Ignominious because an inverted yield curve has often signaled the approach of recession. But the warning’s not perfect, relates Richard Bernstein, chief U.S. strategist for Merrill Lynch. When it comes to corporate profits, however, the historical record’s clearer. “Although inverted yield curves do not uniformly forecast economic recessions, every inverted yield curve of the last 40 years has been followed by a profits recession,” he explained on July 25 by way of Reuters. Sometimes the profits decline occurred in as little as six months after the arrival of an inverted yield curve, although in one case it took as long as two years. The average lead time was 14 months.
No wonder that Larry Kudlow, host of CNBC’s Kudlow & Company, is calling for the Fed to cease and desist with its current strategy of monetary tightening. “The central bank has succeeded in removing most, if not all, of the excess liquidity they created following 9/11 and the vicious deflation that preceded the terrorist attacks,” Kudlow writes today in the National Review. “In my view, the Fed should declare victory and stop their auto-pilot restraining actions before they completely flatten or invert the yield curve.”
But such cries are falling on deaf central banking ears. The next opportunity for something different comes on September 20, the date for the Fed’s next regularly scheduled FOMC meeting.


  1. sludge

    I don’t claim to know much about economics– I’ve only taken intro to micro and intro to macro– but I’d like to bring up the point about the yield curve.
    As the article states, an inverted yield curve has in the past correlated with recession.
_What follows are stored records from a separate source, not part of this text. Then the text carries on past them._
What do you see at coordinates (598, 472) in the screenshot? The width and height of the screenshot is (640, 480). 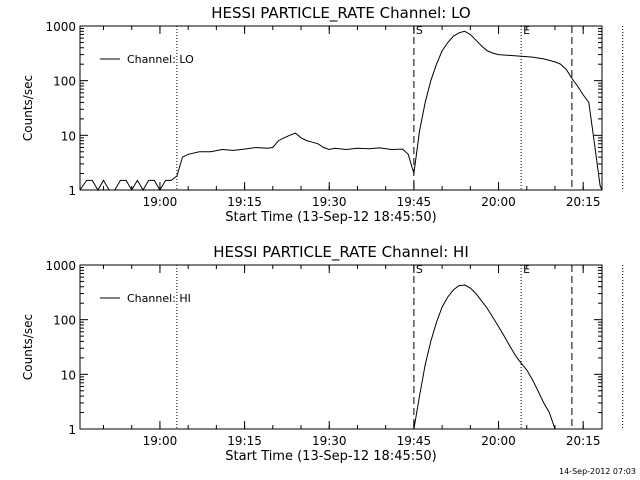 I see `plot-timestamp: 14-Sep-2012 07:03` at bounding box center [598, 472].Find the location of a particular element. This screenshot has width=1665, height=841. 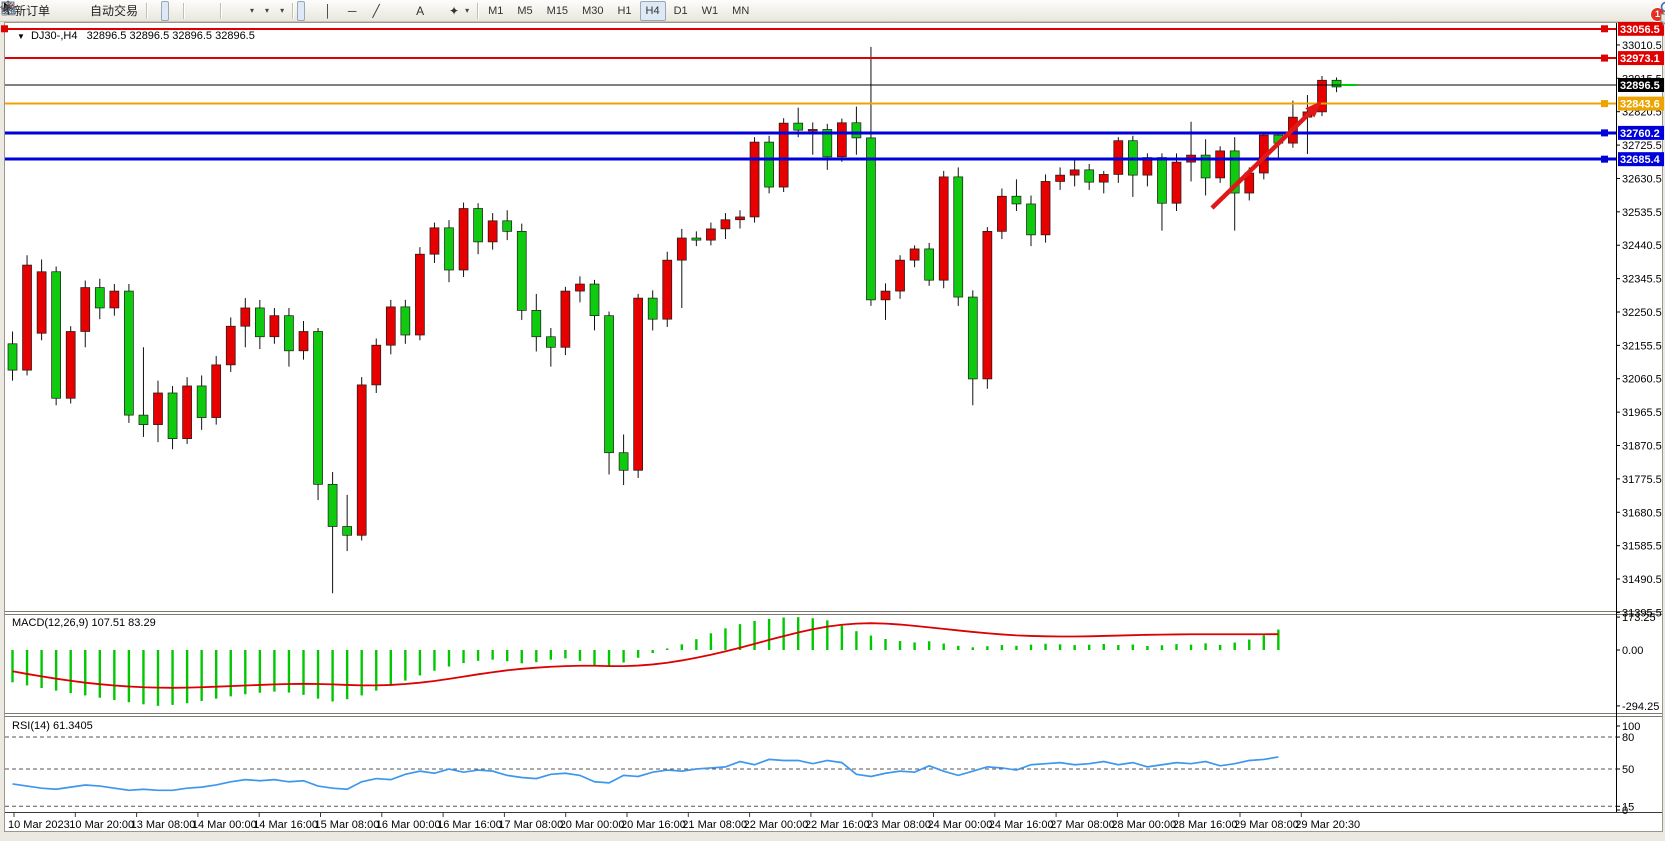

trendline-icon: ╱ is located at coordinates (376, 10).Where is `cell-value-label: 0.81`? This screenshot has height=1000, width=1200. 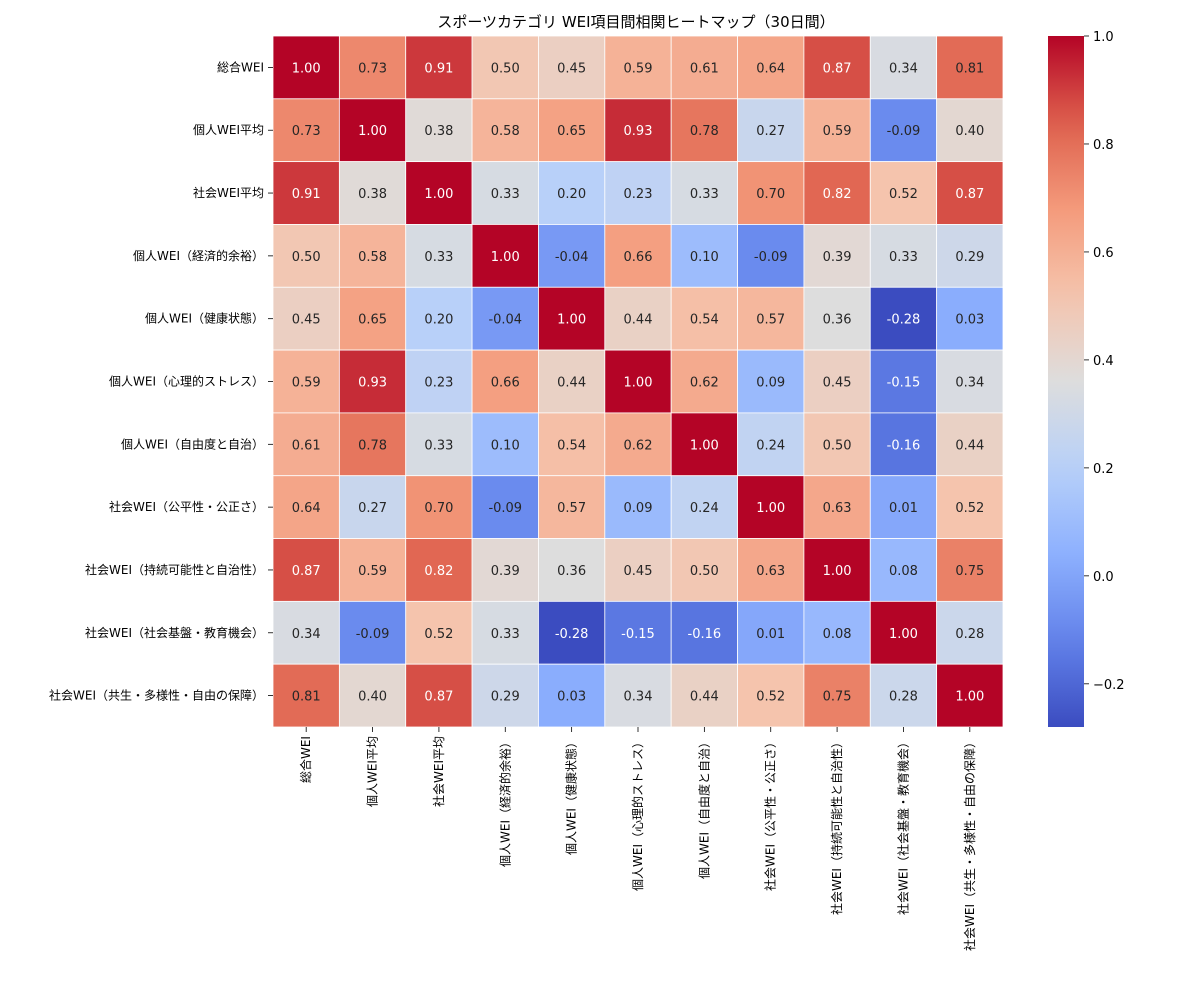
cell-value-label: 0.81 is located at coordinates (306, 698).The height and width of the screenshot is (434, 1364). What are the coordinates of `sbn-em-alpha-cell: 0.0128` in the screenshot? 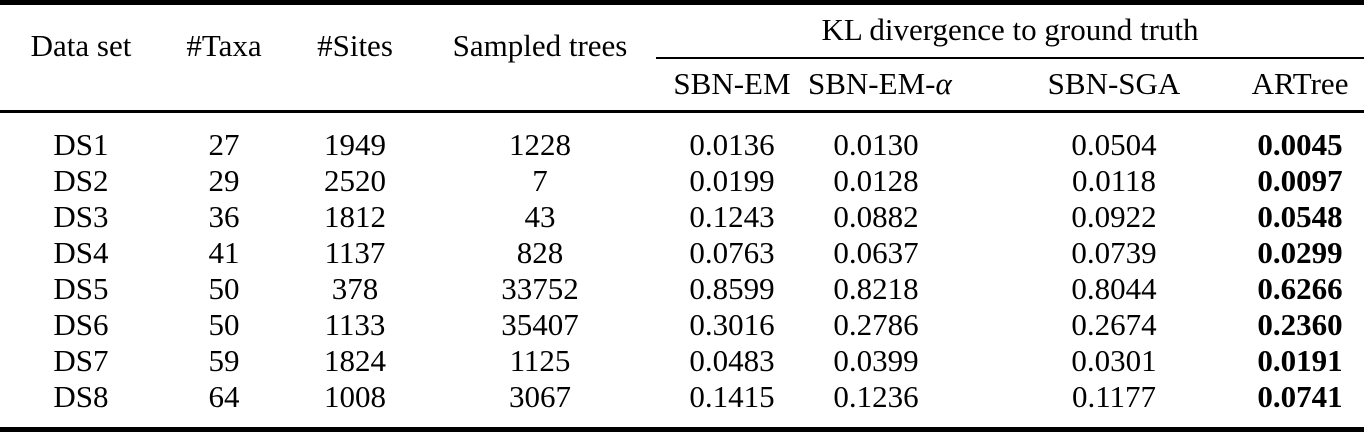 It's located at (876, 180).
But is it not confusing correlation with causation to through caution into the wind and to blindly insist that one must do whatever is necessary to uninvert the yield curve? Instead, isn’t the yield curve merely an indicator?
    I believe it is wrong to greatly continue to alter policy to try and make what is merely a measurement tool read properly when other economic indicators do not paint such a dismal picture.

  2. JP

    Yield curves by themselves don’t mean a lot. Rather, an inverted yield curve usually reflects a monetary tightening by the Fed. Eventually, if the Fed squeezes the economy, it’ll have an effect. Maybe that effect will manifest itself as a slower rate of growth, or the onset of the recession. Thus the all-important question: how long will the Fed continue to tighten?